• BRIEF
Every line that holds the word "computer" needs to be copied from the data below.

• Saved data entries
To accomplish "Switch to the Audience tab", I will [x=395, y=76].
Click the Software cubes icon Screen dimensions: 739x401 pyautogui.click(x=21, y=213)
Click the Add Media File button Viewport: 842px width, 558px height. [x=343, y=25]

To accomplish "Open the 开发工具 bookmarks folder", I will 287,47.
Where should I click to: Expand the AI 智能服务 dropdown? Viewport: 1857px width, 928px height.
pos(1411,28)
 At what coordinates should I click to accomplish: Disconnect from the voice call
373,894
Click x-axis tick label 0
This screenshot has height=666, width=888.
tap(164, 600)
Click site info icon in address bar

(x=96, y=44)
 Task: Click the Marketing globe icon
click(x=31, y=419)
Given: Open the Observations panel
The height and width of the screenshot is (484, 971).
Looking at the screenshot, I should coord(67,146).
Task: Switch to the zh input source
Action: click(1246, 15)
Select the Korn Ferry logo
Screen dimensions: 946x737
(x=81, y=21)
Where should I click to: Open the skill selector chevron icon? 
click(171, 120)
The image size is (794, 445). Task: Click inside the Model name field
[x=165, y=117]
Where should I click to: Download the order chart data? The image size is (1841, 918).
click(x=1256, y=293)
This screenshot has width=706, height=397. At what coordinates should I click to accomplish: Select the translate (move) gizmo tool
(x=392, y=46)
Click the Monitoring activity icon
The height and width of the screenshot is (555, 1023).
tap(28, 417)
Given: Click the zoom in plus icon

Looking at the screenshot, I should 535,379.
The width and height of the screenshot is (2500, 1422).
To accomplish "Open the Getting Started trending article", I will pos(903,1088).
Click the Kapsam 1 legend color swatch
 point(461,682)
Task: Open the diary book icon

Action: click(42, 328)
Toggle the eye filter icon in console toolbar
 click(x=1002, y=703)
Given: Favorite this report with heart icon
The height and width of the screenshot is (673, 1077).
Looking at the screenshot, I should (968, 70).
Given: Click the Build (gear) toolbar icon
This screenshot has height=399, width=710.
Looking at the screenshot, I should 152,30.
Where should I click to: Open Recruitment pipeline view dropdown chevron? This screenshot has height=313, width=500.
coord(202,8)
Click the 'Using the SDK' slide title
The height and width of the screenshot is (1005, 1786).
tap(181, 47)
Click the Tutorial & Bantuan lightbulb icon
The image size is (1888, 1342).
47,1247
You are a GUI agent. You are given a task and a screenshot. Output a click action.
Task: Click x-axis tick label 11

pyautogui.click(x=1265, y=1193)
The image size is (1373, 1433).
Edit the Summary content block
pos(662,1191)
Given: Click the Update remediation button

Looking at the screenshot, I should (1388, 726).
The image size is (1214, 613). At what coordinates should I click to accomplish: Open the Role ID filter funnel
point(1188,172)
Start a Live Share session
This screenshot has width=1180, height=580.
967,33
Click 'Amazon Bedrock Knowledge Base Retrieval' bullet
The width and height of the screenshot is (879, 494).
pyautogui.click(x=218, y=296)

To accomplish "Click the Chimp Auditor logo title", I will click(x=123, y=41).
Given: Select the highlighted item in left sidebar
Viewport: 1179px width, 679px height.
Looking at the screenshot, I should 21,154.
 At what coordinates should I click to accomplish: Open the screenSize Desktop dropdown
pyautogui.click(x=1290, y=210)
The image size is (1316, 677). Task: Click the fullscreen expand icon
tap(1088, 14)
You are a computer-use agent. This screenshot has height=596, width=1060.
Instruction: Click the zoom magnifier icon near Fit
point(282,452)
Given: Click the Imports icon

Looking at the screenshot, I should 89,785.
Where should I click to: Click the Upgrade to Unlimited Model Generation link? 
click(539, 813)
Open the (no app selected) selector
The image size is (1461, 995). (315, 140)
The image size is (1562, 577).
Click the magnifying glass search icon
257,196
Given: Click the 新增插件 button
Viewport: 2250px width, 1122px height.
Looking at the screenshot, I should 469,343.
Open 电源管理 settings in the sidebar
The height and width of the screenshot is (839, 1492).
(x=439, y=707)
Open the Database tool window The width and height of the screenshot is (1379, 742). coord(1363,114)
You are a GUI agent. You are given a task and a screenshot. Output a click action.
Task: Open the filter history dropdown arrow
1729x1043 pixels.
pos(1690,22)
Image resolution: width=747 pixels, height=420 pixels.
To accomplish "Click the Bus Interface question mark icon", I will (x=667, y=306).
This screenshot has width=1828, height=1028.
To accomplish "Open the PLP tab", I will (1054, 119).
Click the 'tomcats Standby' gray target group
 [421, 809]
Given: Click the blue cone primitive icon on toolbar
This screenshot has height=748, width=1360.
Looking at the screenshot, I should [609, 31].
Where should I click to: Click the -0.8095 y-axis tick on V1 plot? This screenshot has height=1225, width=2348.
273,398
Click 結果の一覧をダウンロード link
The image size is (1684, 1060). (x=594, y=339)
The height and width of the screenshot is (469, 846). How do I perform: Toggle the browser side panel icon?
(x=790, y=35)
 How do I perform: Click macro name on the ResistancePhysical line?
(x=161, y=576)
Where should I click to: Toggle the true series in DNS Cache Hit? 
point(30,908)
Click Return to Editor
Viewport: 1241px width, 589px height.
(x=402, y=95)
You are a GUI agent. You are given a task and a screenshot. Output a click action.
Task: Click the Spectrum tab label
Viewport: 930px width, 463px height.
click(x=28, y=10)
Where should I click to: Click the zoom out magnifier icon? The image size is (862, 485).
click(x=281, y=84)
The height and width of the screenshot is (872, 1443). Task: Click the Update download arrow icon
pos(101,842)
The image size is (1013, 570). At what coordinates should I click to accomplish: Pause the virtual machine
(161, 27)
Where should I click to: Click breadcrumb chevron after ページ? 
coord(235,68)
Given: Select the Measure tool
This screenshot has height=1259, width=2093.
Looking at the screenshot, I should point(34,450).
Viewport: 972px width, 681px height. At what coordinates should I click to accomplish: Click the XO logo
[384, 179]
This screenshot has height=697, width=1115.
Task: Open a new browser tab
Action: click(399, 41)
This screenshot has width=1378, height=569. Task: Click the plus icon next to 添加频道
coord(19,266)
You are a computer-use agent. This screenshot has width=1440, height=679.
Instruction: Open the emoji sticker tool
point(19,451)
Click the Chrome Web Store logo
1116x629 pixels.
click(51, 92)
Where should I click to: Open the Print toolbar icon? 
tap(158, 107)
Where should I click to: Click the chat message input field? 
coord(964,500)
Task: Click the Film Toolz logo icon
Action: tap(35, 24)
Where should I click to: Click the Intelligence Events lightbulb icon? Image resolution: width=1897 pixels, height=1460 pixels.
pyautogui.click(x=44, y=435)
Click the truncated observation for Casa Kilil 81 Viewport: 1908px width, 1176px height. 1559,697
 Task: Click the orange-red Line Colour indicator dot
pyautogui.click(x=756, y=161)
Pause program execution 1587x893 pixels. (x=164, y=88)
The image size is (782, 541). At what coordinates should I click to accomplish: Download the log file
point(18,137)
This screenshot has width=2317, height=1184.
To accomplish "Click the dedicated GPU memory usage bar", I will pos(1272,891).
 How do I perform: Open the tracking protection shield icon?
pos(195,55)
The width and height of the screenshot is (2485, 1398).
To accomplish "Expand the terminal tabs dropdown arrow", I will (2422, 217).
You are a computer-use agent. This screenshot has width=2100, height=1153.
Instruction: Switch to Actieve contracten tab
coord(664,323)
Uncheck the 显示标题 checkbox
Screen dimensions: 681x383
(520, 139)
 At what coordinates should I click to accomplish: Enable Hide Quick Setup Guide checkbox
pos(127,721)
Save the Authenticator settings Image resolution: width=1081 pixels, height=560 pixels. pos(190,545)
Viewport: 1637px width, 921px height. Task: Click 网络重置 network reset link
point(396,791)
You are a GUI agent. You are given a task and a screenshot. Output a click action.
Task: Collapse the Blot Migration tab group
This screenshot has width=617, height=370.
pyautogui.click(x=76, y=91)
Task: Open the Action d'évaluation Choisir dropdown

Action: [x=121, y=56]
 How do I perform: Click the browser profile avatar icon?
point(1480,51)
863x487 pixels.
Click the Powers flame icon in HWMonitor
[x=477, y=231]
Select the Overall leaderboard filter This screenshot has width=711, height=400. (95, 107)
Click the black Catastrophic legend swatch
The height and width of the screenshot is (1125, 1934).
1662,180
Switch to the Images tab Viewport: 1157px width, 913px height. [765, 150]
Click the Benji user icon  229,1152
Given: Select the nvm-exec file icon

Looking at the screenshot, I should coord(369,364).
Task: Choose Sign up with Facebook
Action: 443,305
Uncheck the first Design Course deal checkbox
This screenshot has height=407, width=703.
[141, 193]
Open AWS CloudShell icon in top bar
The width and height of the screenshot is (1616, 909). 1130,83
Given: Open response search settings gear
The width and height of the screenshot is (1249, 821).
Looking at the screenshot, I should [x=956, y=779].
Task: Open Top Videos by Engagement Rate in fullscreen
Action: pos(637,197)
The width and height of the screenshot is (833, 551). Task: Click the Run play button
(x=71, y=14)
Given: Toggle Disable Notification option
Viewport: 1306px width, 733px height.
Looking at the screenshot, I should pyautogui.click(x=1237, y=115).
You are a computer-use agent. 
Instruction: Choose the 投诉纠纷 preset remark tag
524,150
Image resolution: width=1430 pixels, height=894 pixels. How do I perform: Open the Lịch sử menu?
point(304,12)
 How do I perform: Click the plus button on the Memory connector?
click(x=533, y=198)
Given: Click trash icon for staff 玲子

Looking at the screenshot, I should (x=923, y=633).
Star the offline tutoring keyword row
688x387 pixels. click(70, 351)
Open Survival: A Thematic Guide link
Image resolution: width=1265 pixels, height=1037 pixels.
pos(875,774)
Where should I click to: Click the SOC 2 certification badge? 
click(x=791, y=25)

• REPLY
You are a computer-use agent. This screenshot has height=596, width=1060.
You are a computer-use agent. This screenshot has width=1440, height=679.
You are a computer-use agent. This screenshot has width=2100, height=1153.
You are a computer-use agent. 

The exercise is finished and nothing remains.